Target Corp. has quietly changed its policy on political giving, after taking heat last year over a donation to a group that supported conservative Republican Tom Emmer for governor.

New guidelines include a vetting of contributions by a group of senior executives "to ensure a variety of perspectives," according to the policy posted on the Minneapolis-based retailer's website. The executives, working with CEO Gregg Steinhafel, will report to a board of directors committee at least twice a year.

The policy was implemented earlier this year, spokeswoman Amy Reilly said Thursday.

Last summer, Target gave $150,000 to MN Forward, a political action group that supported Emmer, a pro-business candidate who opposes gay marriage. Target said at the time that its decision was based on MN Forward's tax and jobs platform.

But Target's employees and many in the community perceived the donation as out of line with Target's long-standing commitment to supporting gay-rights issues and workplace equality.

It was the first election since a Supreme Court ruling made it possible for companies to give directly to campaigns from their corporate coffers.

"It's a good sign that corporations are being mindful of the power their election dollars have in determining outcome of elections," said Monica Meyer, executive director of OutFront Minnesota, whose protest letter to Steinhafel went viral and helped spark a nationwide backlash. "I look forward to the day when people's basic rights aren't going to be up for political debate."

- **Collected data**:
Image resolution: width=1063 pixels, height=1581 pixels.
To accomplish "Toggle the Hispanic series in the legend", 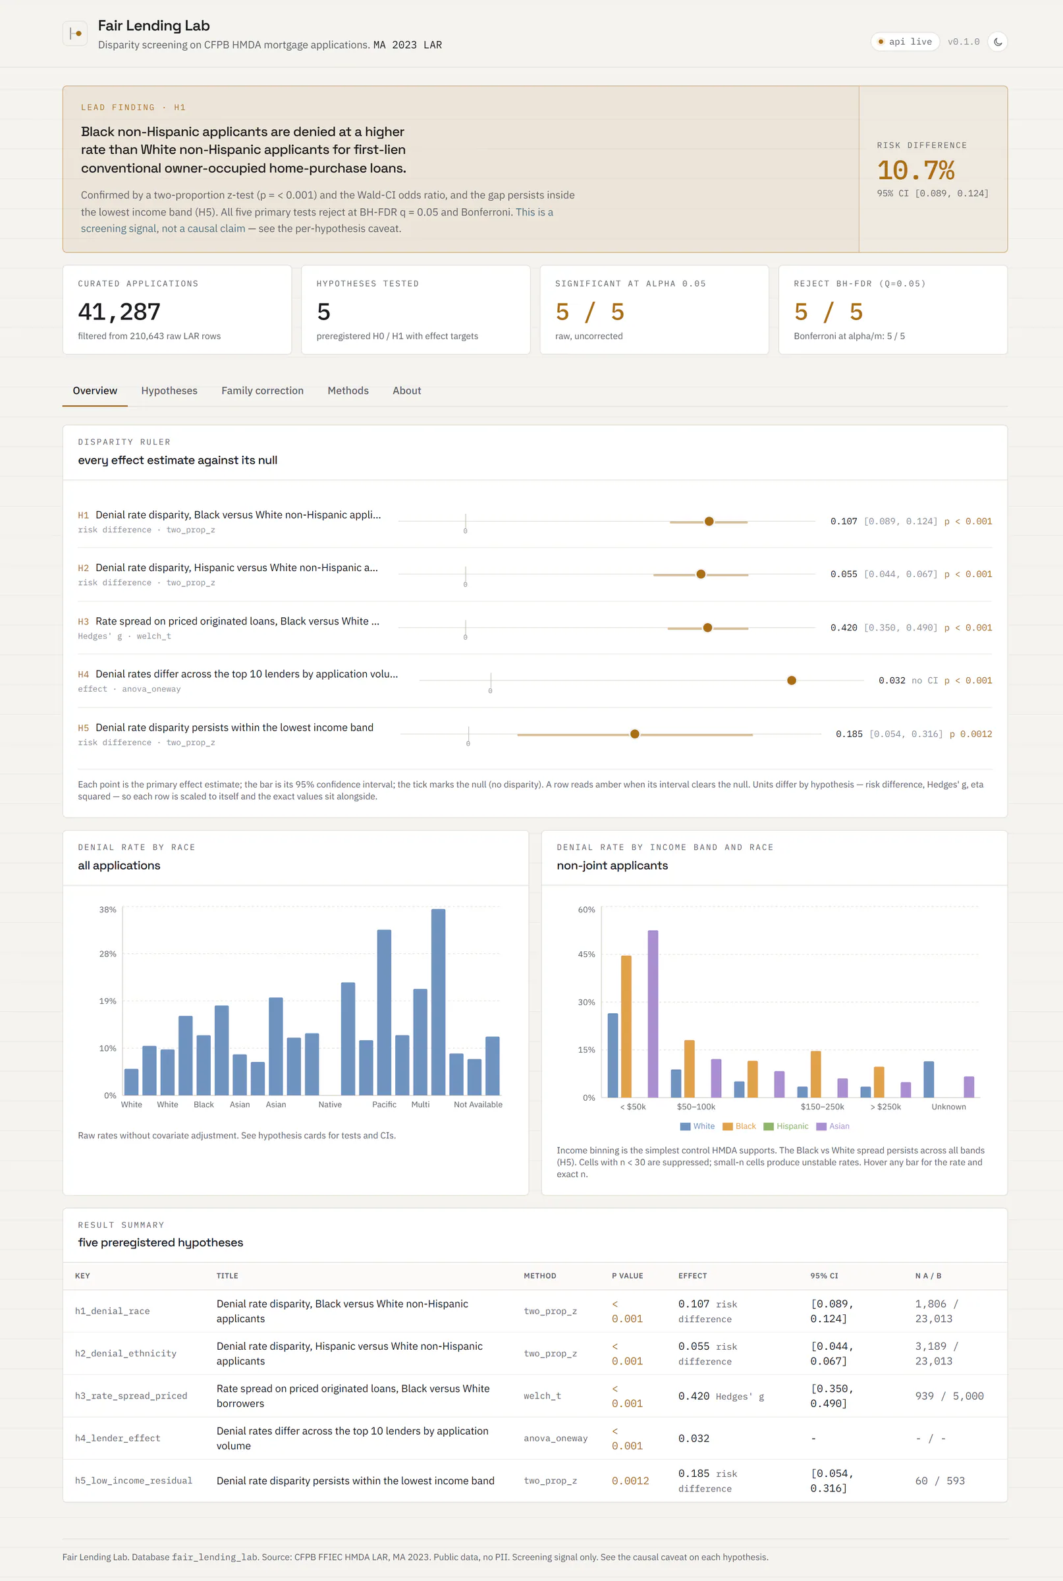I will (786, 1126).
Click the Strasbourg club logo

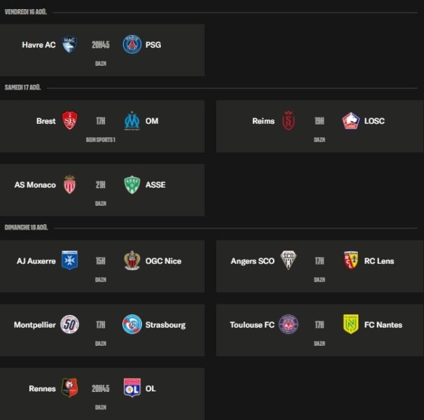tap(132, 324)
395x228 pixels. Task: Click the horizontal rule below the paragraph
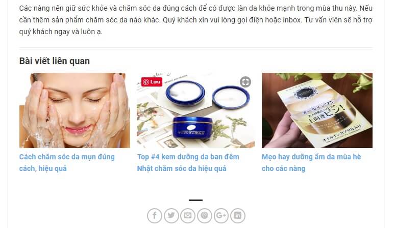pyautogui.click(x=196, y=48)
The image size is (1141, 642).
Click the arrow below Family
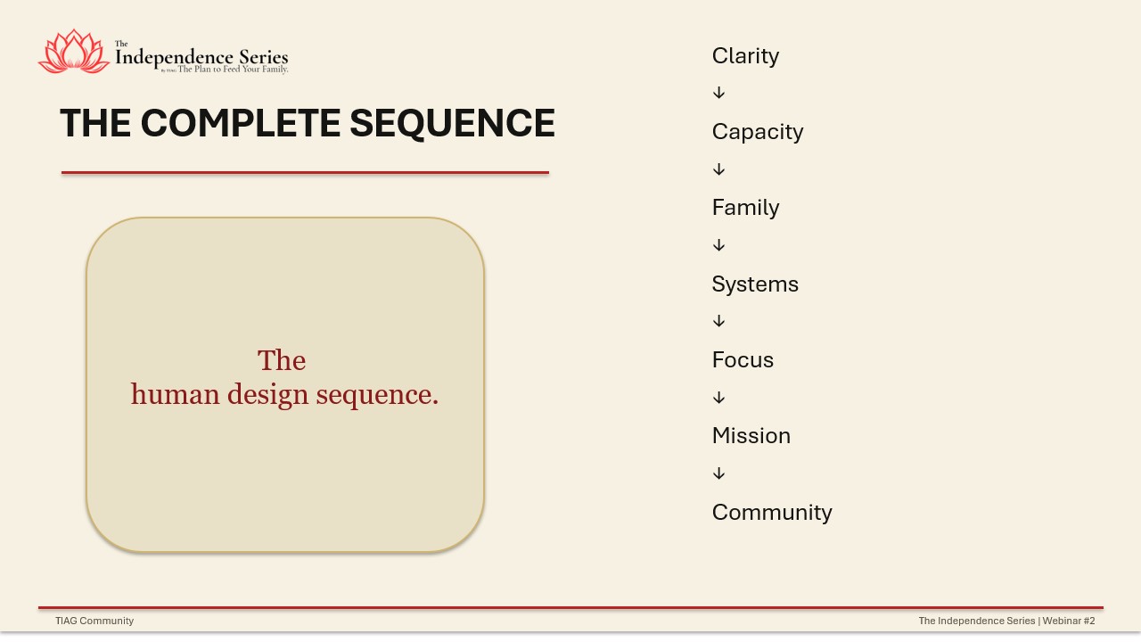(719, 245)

- **What you will do**:
1. In the article on Target's political giving policy, what reason did Target give at the time for its donation to MN Forward? Answer in one to three sentences.
2. Write the next part of the article on Target's political giving policy, beginning after its last sentence.
The records have no connection to the text.

- **Outputs for the tasks**:
1. Target said its decision to give $150,000 to MN Forward was based on the group's tax and jobs platform.

2.
Although MN Forward received six-figure donations from other local corporations -- including 3M, Best Buy, Regis, Polaris, Securian and Hubbard Broadcasting -- Target took the brunt of criticism.

Gay-rights supporters called for a nationwide boycott, a handful of institutional investors sold shares and lobbied for policy changes, and those who disagreed with the Supreme Court's ruling used Target's case as fuel for their cause.

Steinhafel took the unusual step of apologizing to his workers -- though not for the donation itself -- saying "our decision affected many of you in a way I did not anticipate, and for that I am genuinely sorry."

A Best Buy spokeswoman said the Richfield-based company also is revising its policy and will reveal details at the start of its fiscal year in March.

Emmer narrowly lost the race to former U.S. Sen. Mark Dayton, whose family founded the retail chain that started Target.